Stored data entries

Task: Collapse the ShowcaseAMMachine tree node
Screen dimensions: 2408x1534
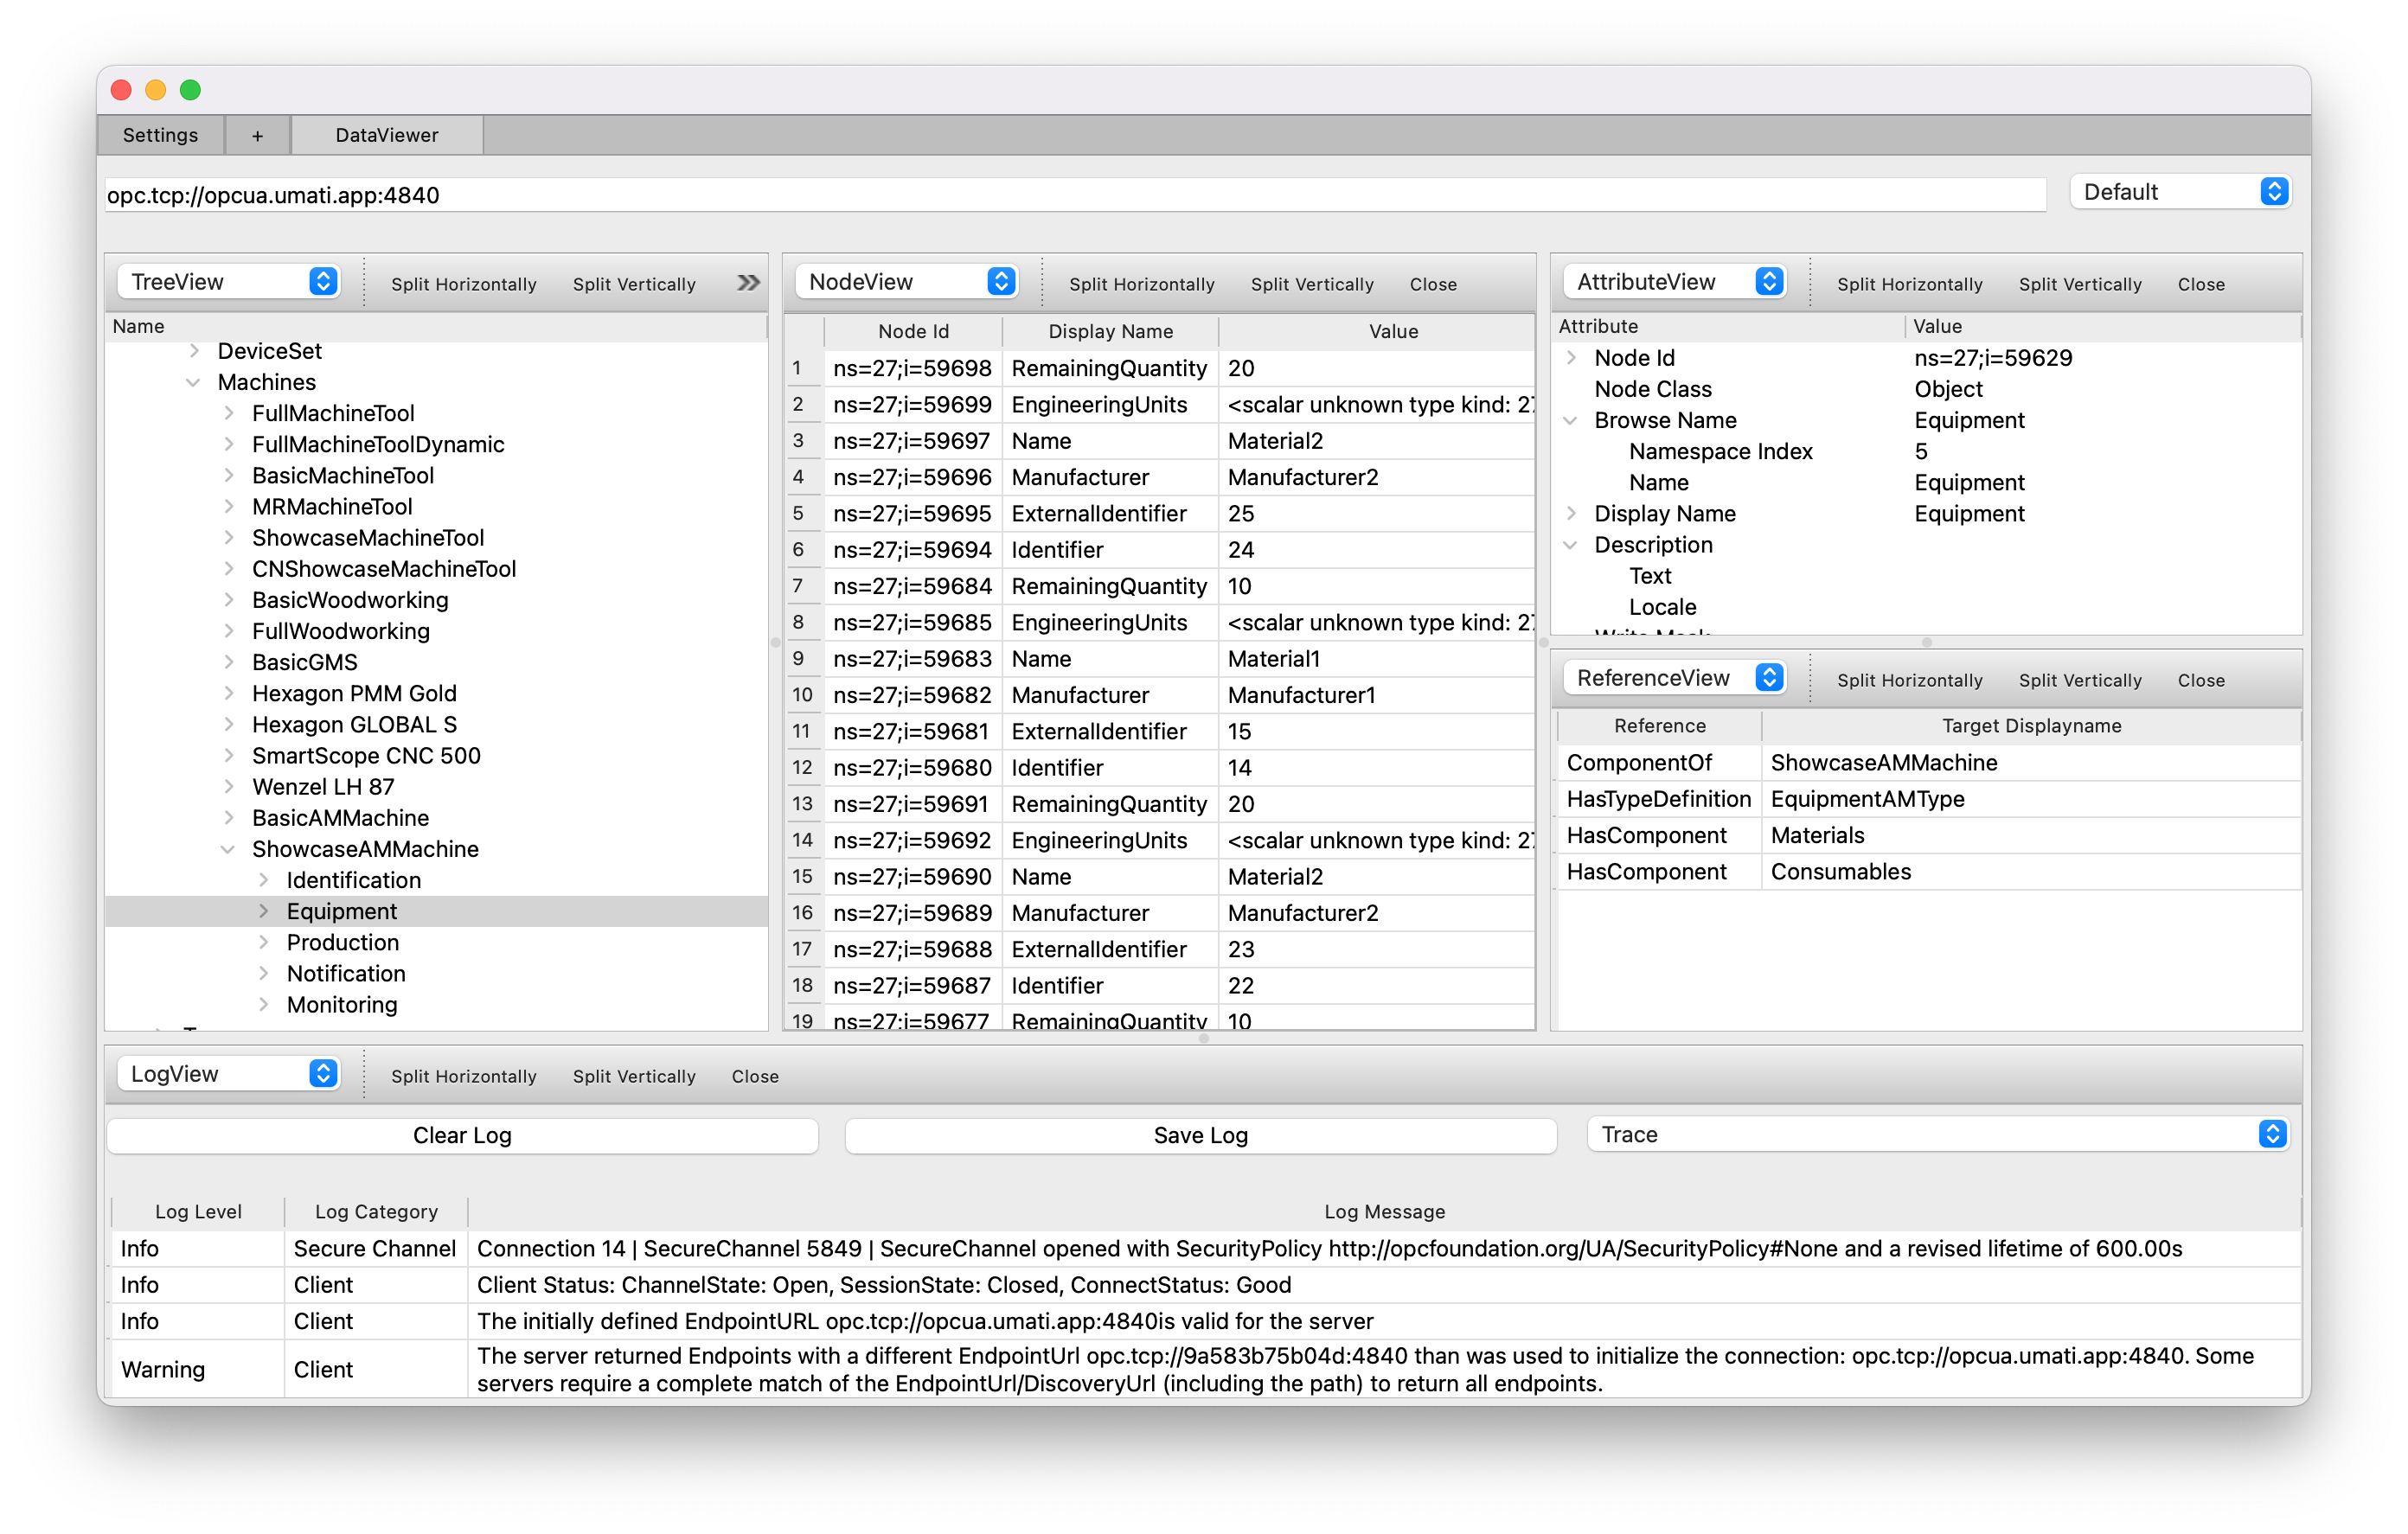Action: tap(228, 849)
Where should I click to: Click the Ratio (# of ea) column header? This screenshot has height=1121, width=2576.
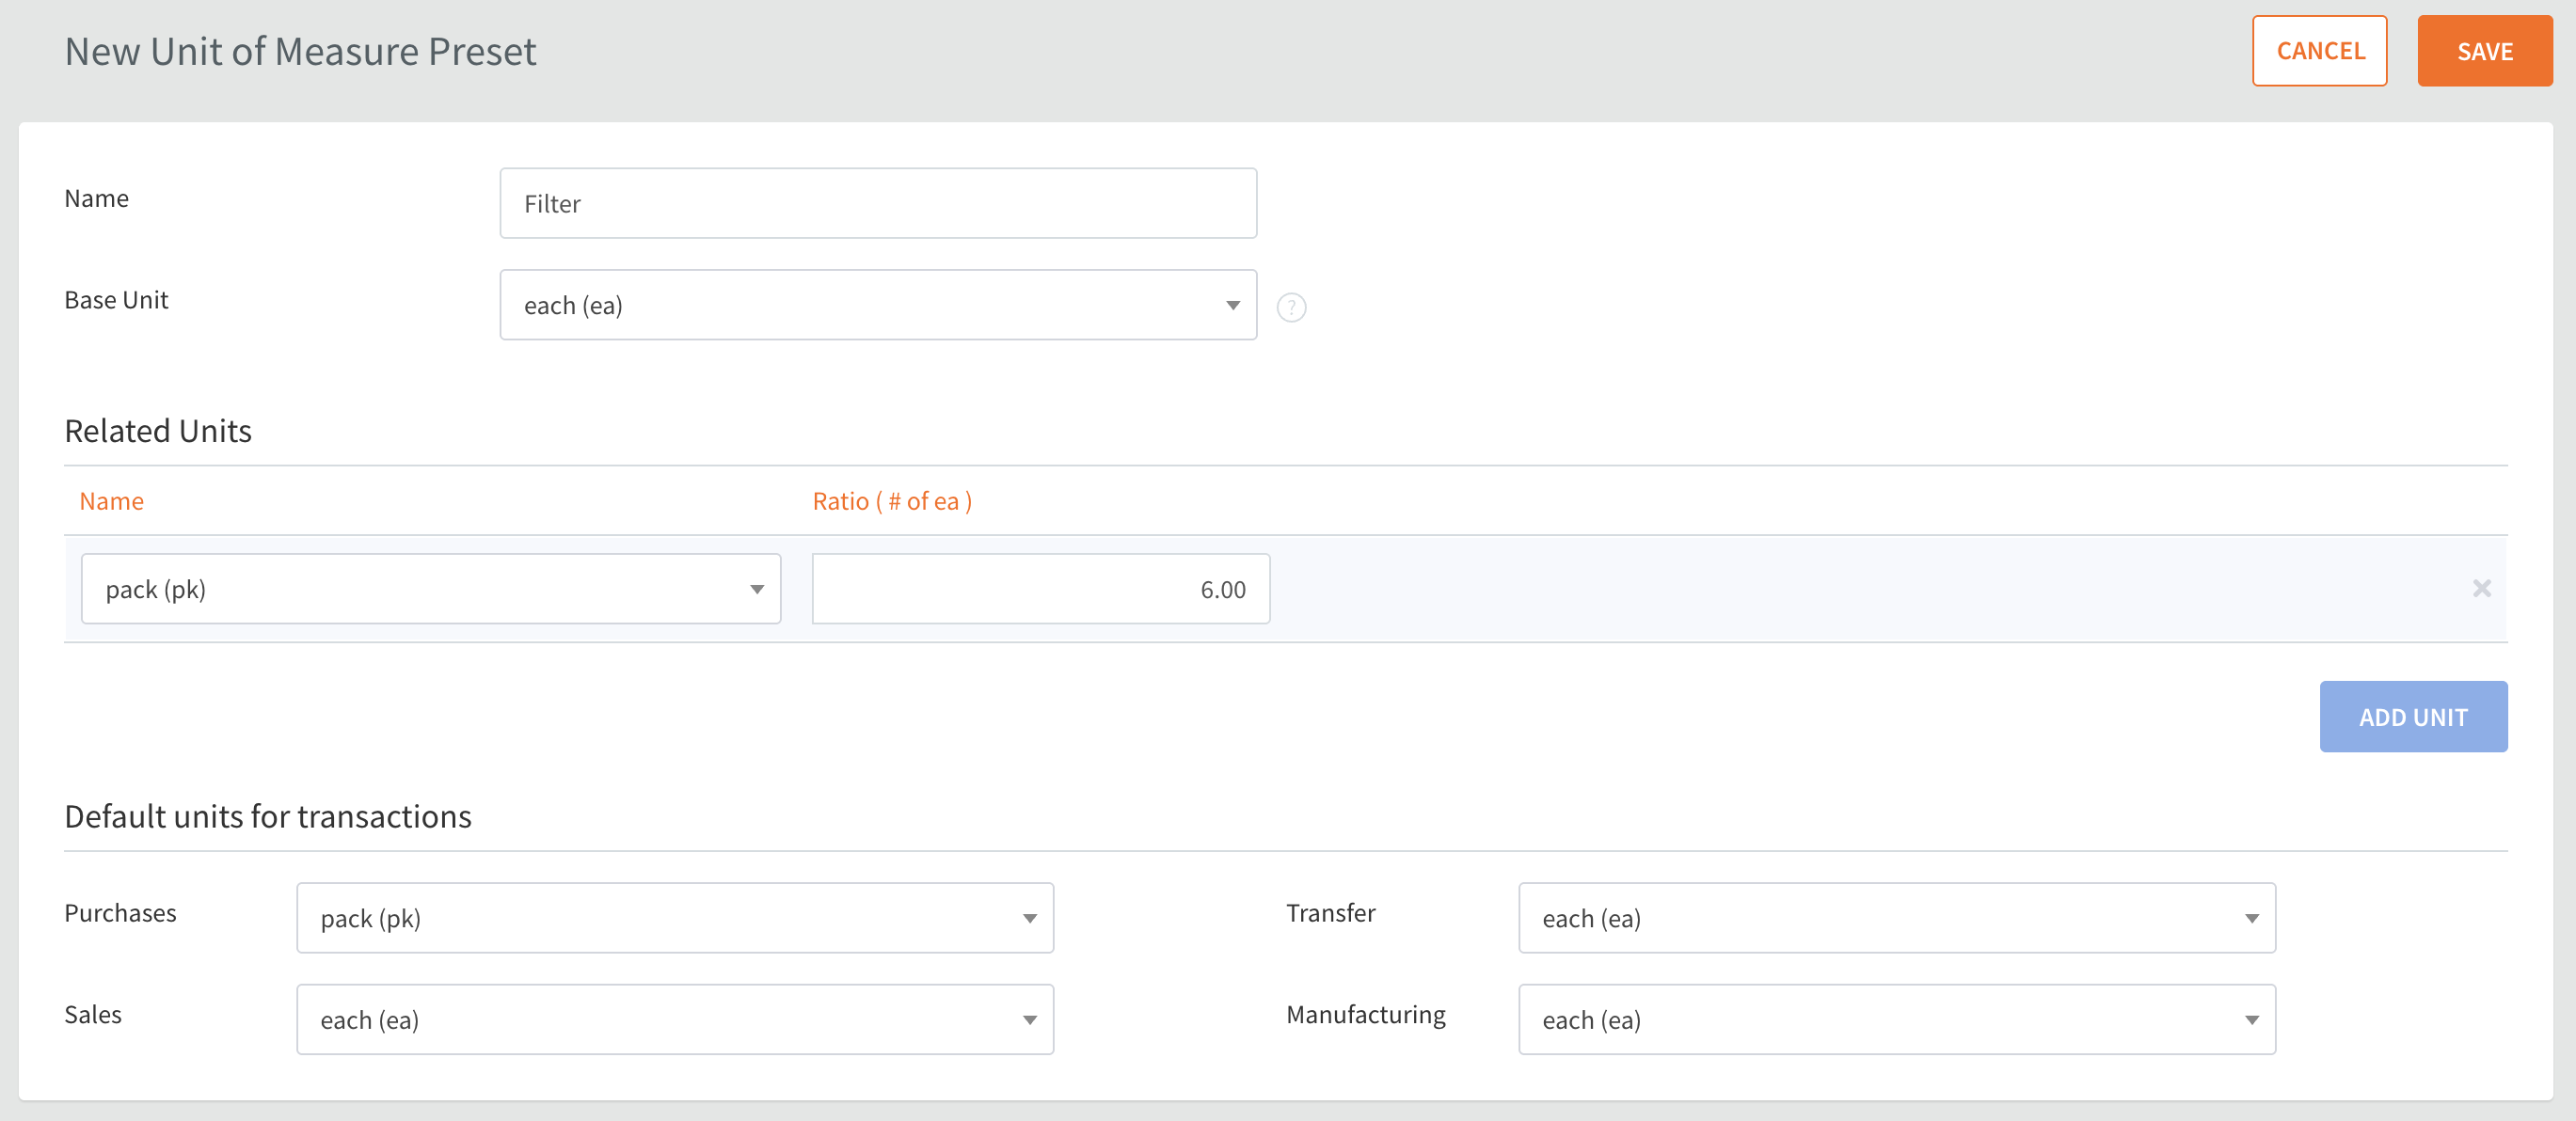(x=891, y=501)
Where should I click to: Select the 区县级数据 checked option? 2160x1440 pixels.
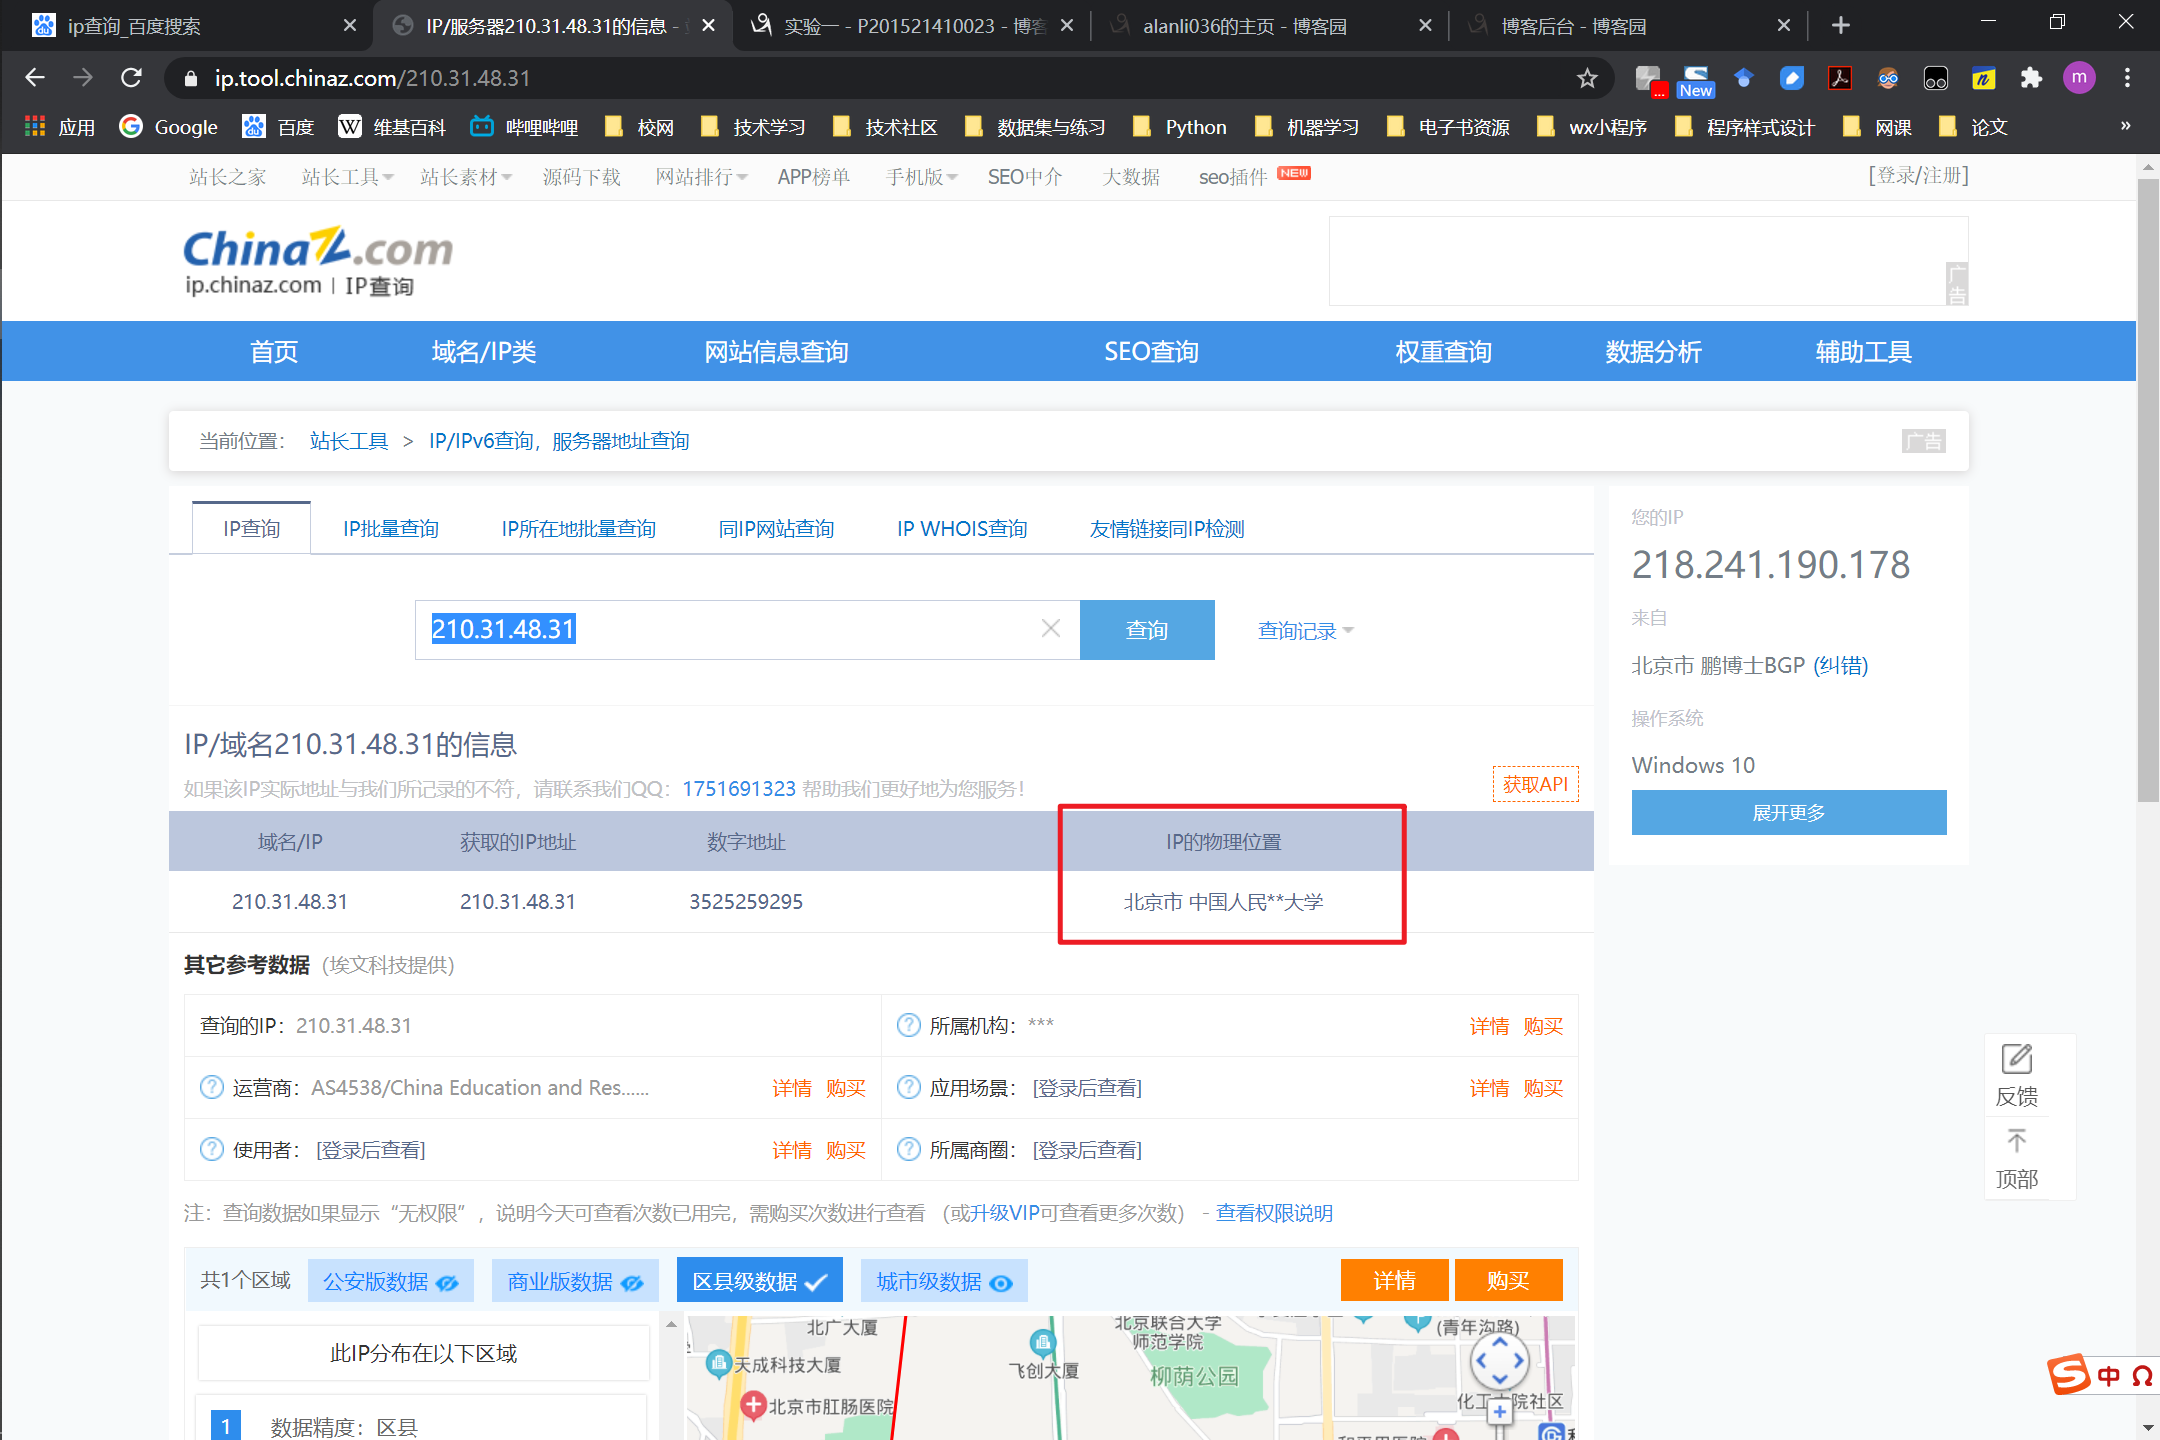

§ What you need to do:
Reproduce the data exactly, please, and omit its pictures.

§ Output for this exercise:
Task: Collapse the ShowcaseAMMachine tree node
Screen dimensions: 2408x1534
Action: tap(228, 849)
Where should I click to: Click the Ratio (# of ea) column header? This screenshot has height=1121, width=2576.
(x=891, y=501)
Where should I click to: Select the 区县级数据 checked option? 2160x1440 pixels.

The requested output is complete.